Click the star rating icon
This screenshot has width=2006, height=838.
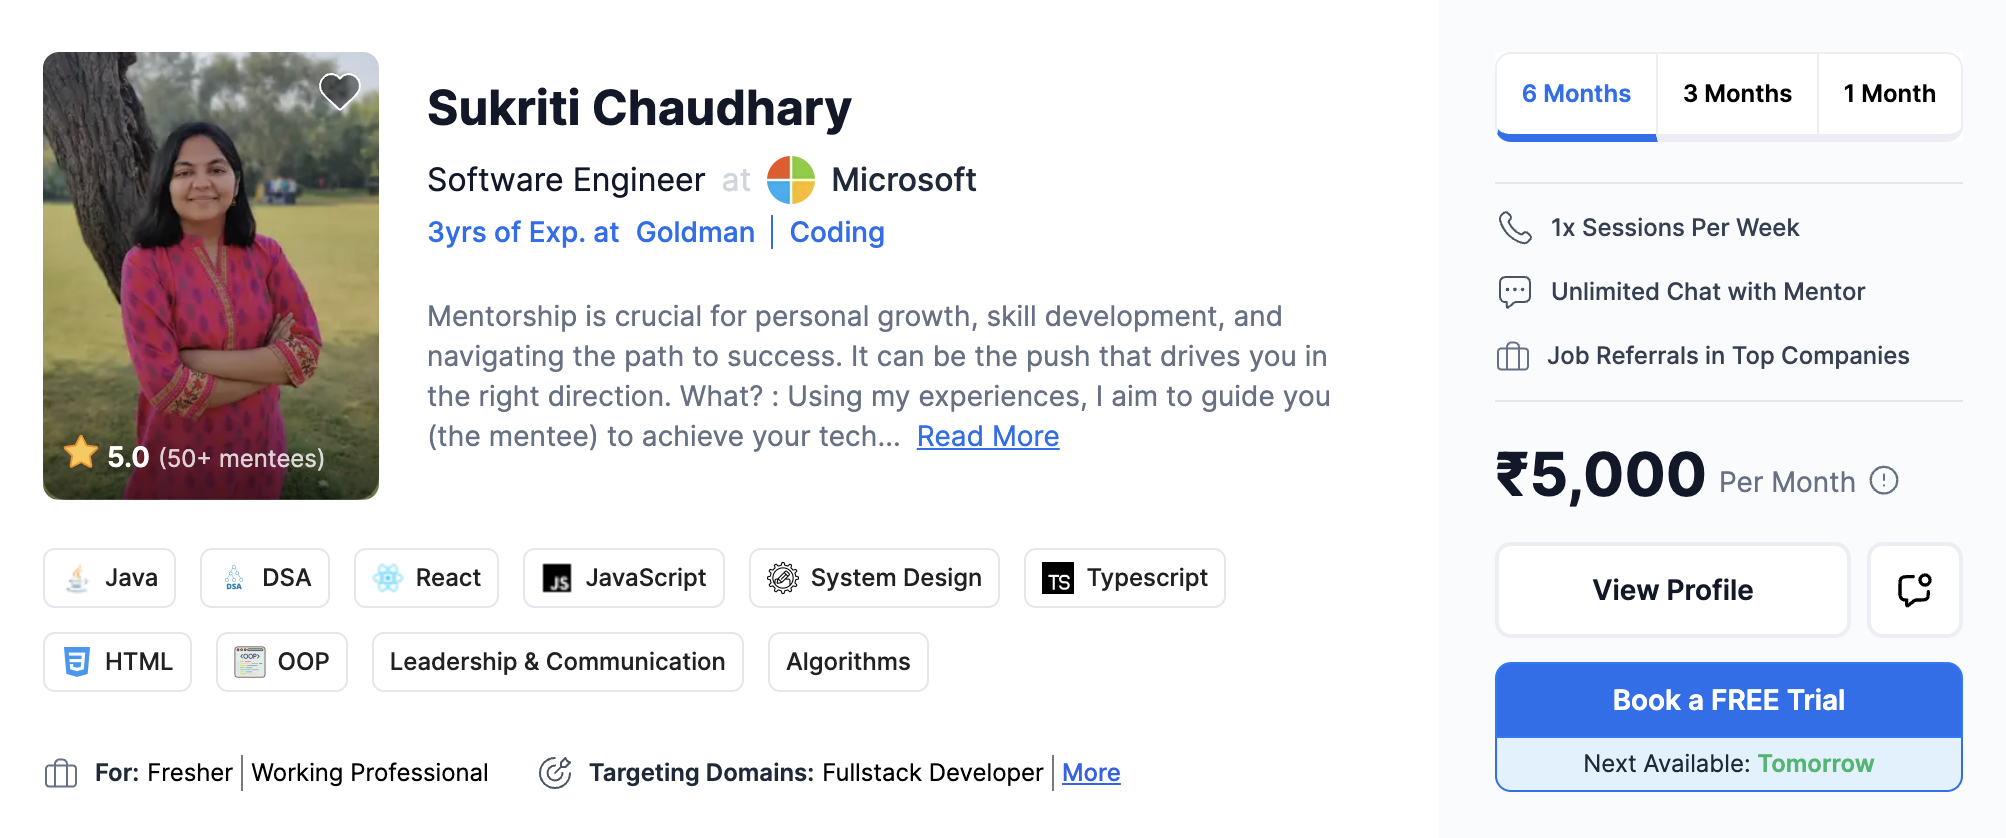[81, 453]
========
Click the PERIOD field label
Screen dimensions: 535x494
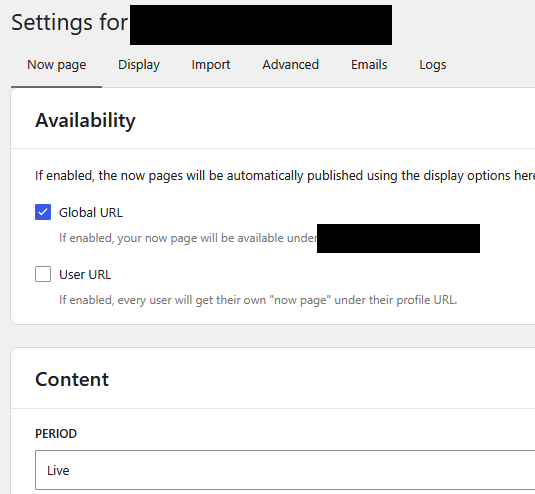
========
#### What to produce:
In the data above, find the line that contains "Click the PERIOD field label" and the line that contains "Screen dimensions: 535x494". Repeat exactly those lines and every line between them, and only those.

#### Reply to the exercise:
Click the PERIOD field label
Screen dimensions: 535x494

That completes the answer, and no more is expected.